-- Opening Marker --
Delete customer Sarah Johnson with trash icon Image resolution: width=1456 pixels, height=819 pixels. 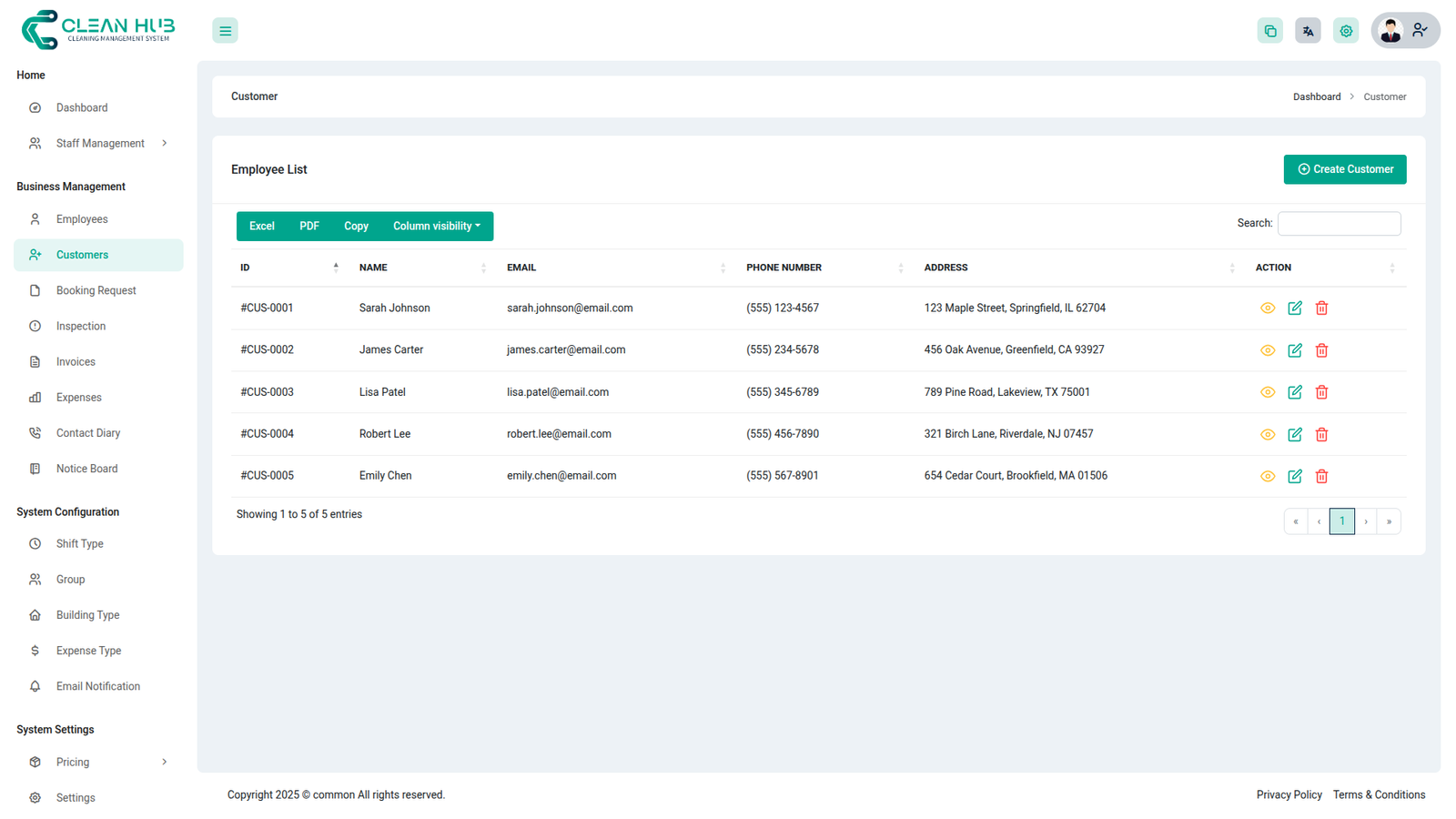pyautogui.click(x=1321, y=308)
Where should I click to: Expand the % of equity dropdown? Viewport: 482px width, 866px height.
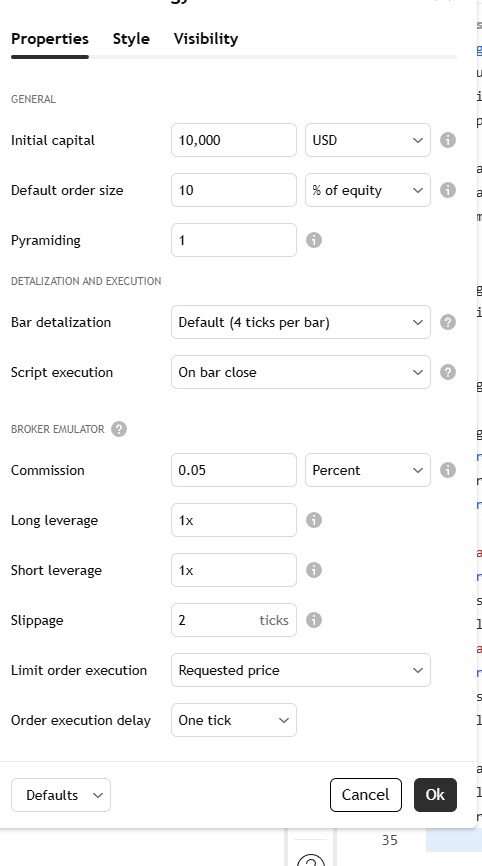[368, 190]
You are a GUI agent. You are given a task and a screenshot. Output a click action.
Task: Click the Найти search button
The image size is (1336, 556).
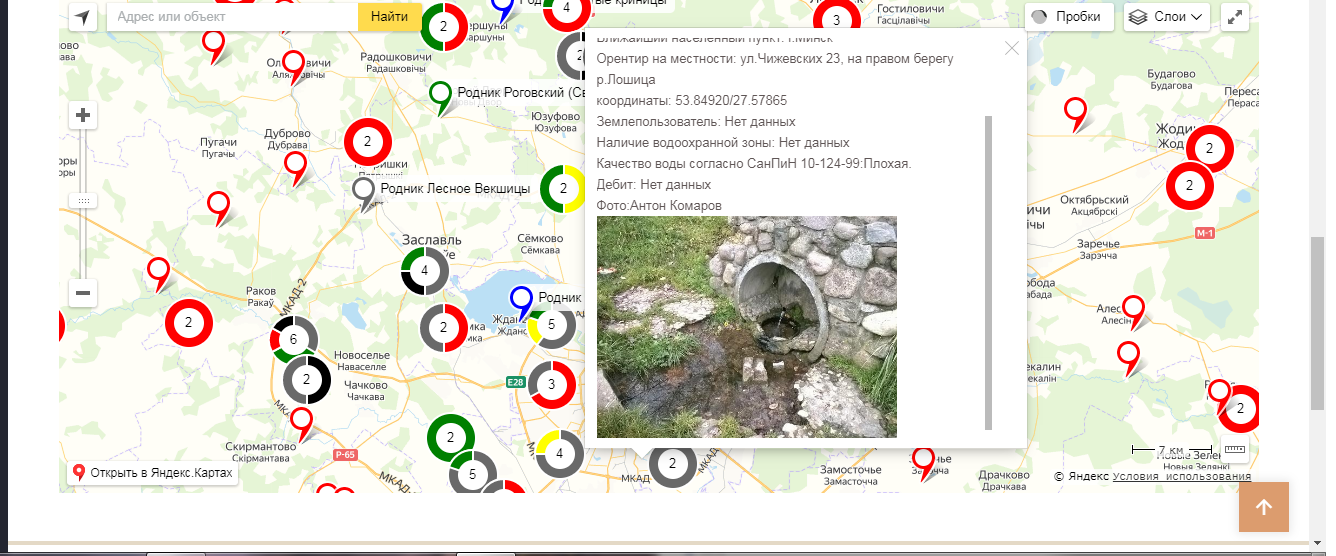pyautogui.click(x=389, y=17)
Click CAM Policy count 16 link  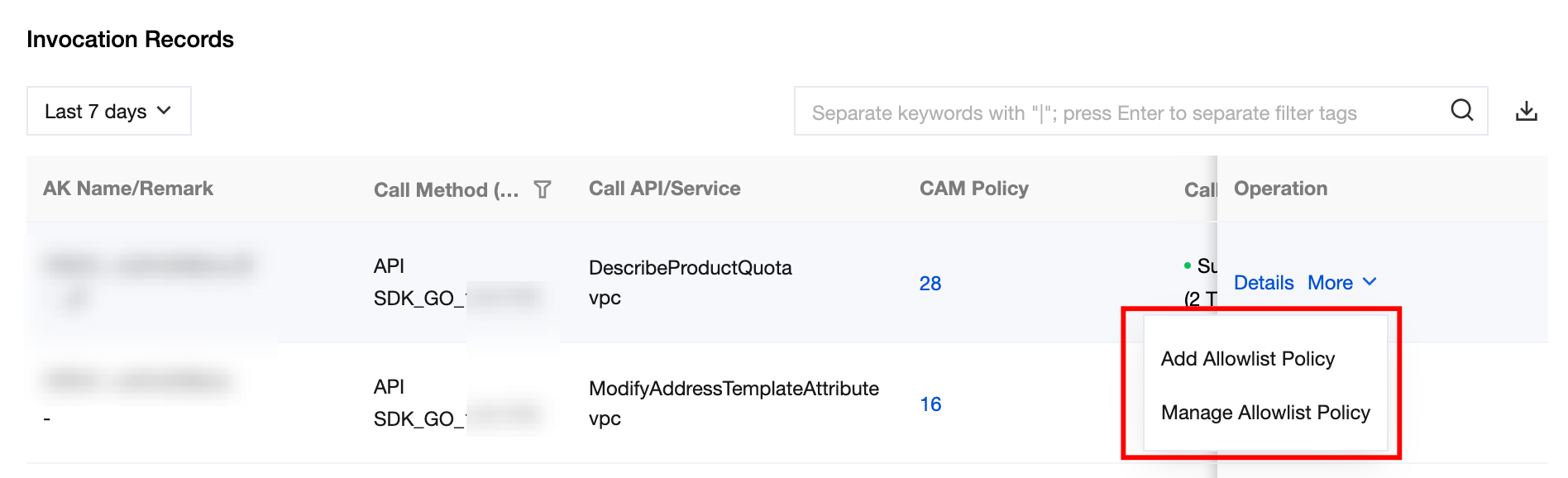[930, 404]
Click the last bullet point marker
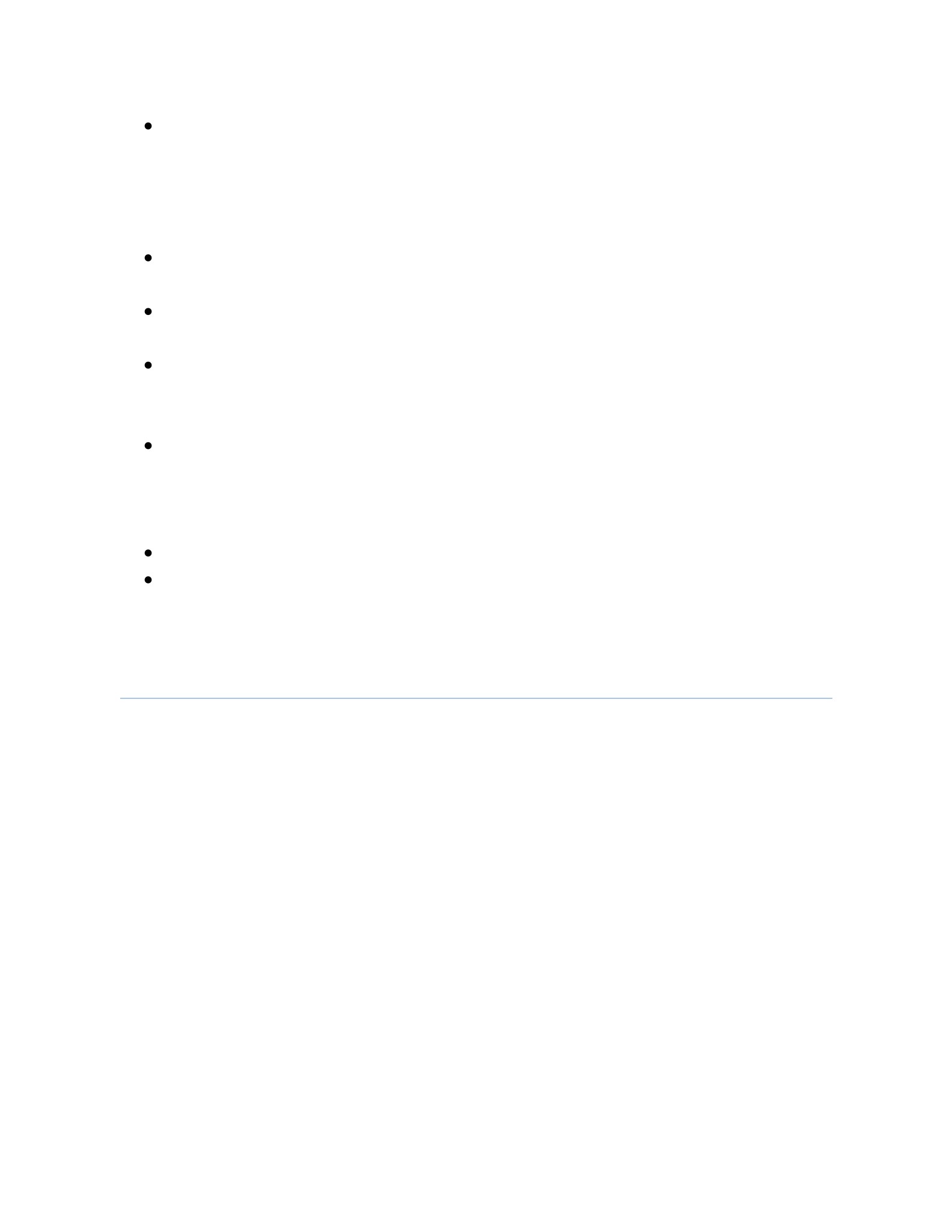This screenshot has width=952, height=1232. pyautogui.click(x=148, y=579)
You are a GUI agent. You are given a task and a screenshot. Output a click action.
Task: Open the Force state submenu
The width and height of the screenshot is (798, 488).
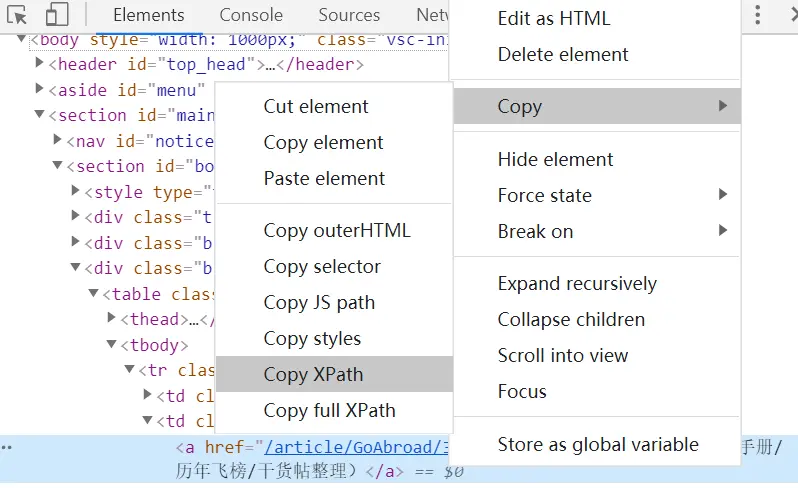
-- Closing Marker --
Your objective
Every line from the one holding "Task: Open the Force state submenu" through the final line of the data above is to be reproduced exactly, both ends included, with the pictures left out.

Solution for this exercise
Task: Open the Force state submenu
The width and height of the screenshot is (798, 488).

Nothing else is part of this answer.